The present invention relates to an infrared sensor device with temperature correction function, and an infrared thermography for measuring the temperature of an object under measurement by detecting infrared rays emitted from the object with a two-dimensional infrared sensor. More particularly, the present invention concerns a method and an apparatus for removing adverse effects of various infrared rays attributable to the optical system on accurate temperature measurement and correcting a shading (temperature gradient) in infrared cameras using two-dimensional infrared sensors.
In the conventional infrared thermography, in order that only infrared rays emitted from the object under measurement are incident on the infrared sensor, a point sensor (i.e., a point-like infrared sensor) with a field-of-view aperture stop, which is also called cold shield and cooled to a low temperature, is used as means for detecting infrared rays. A two-dimensional thermal image is obtained by optically scanning infrared rays incident on the point sensor in the field of view with a mechanical scanner. With this mechanical scan system, it is possible to refer to a reference heat source by utilizing an ineffective period of scanning. The system corrects the output of the infrared sensor by comparing the infrared energy from the reference heat source and that from the object under measurement. By adopting this infrared sensor temperature correction method, it is possible to accurately measure the temperature of the object under measurement.

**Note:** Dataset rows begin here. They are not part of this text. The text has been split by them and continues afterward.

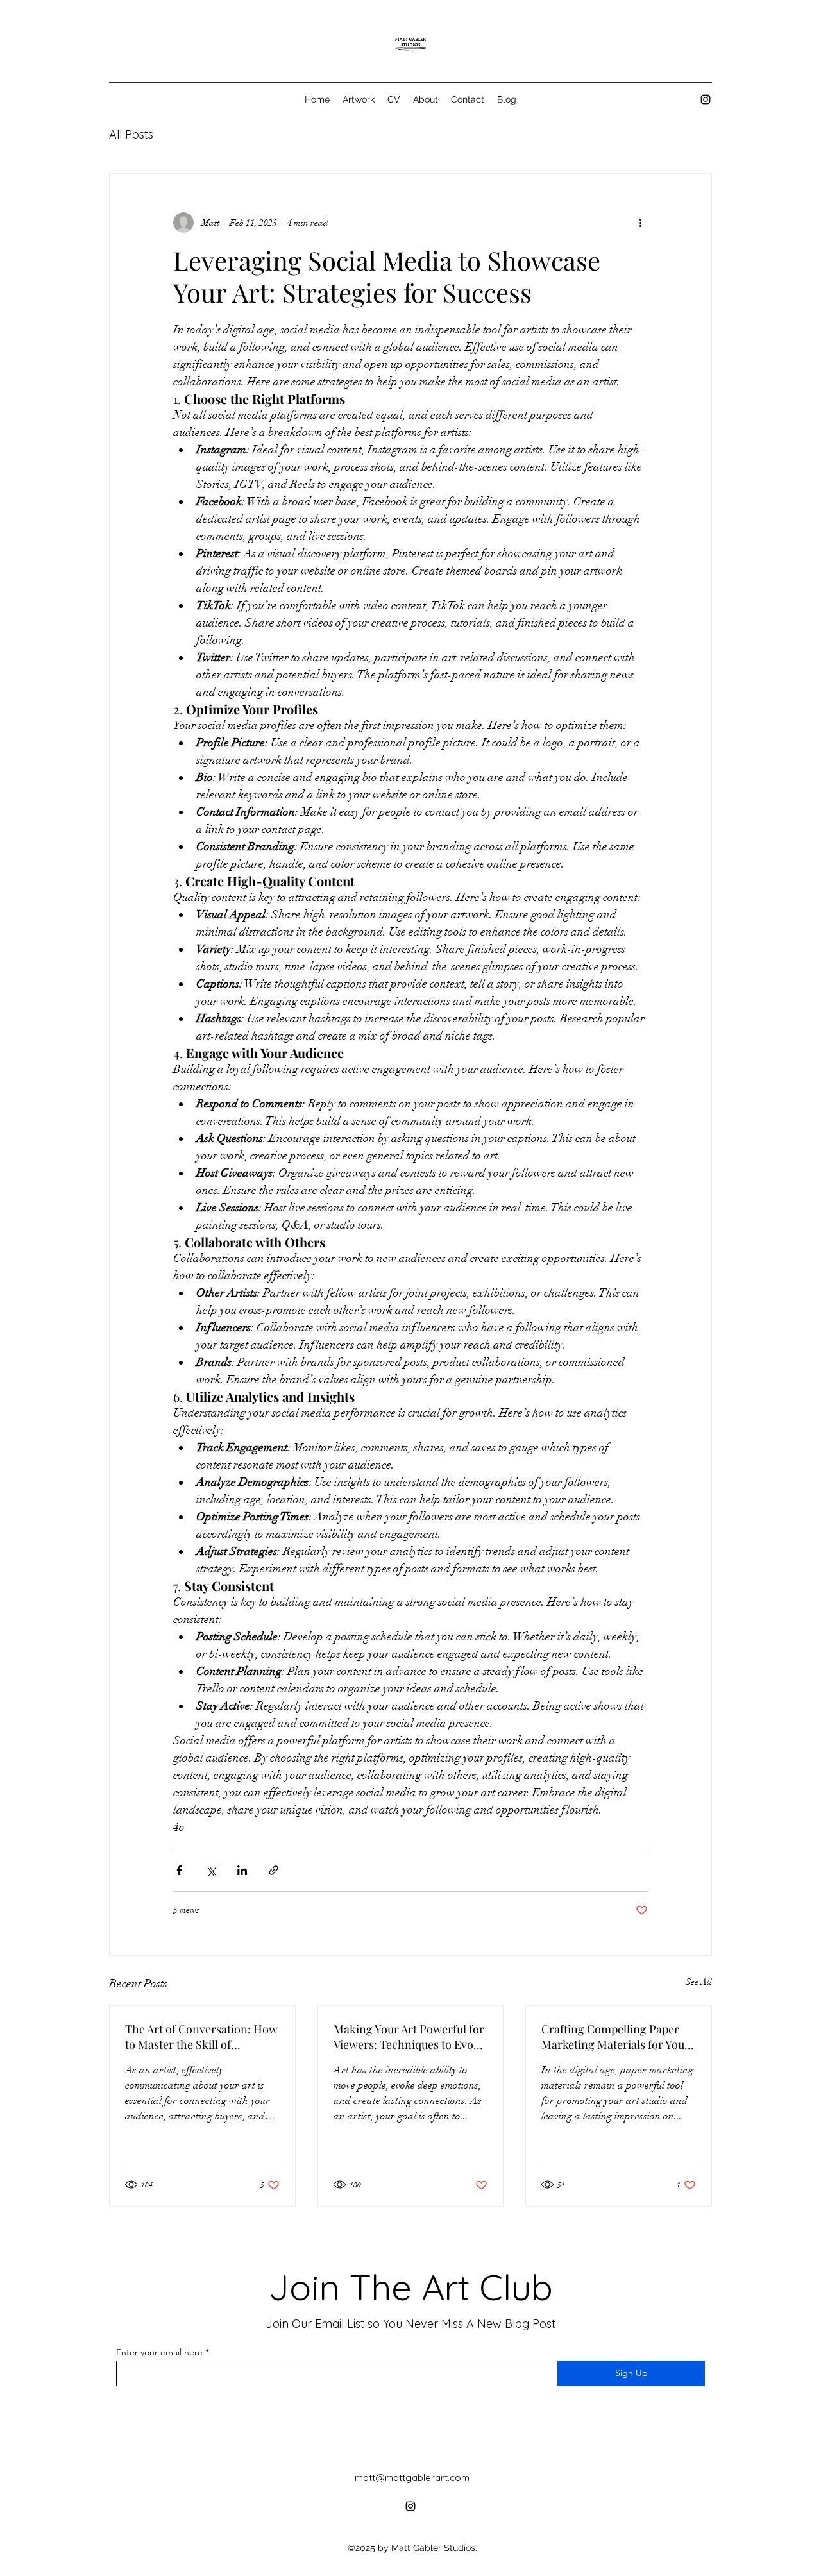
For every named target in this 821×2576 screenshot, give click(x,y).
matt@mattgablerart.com (412, 2477)
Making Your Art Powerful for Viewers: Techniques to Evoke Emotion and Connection (409, 2036)
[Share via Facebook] (179, 1870)
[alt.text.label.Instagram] (705, 99)
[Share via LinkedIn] (242, 1870)
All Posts (131, 134)
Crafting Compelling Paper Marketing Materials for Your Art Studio (615, 2036)
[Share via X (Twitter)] (211, 1870)
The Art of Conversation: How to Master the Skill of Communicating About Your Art (201, 2036)
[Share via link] (273, 1870)
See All (699, 1981)
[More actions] (640, 222)
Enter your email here (159, 2352)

In this infrared sensor temperature correction method, the output of the infrared sensor is corrected such that the temperature represented by the output of the infrared sensor approaches the temperature of the object under measurement. Specifically, the output Q.sub.R of the infrared sensor, which is obtained when infrared rays emitted from the reference heat source at a known temperature is incident on the infrared sensor in lieu of the infrared rays emitted from the object under measurement, and the output Q.sub.W obtained when the infrared rays from the object under measurement are led through the optical system, are compared. Thereby the output component Q.sub.E of the infrared sensor which is attributable to infrared rays emitted from the other objects than the object under measurement is removed such as the optical system from the output Q.sub.W to generate an output a of the infrared sensor, which is attributable to sole infrared rays from the object under measurement.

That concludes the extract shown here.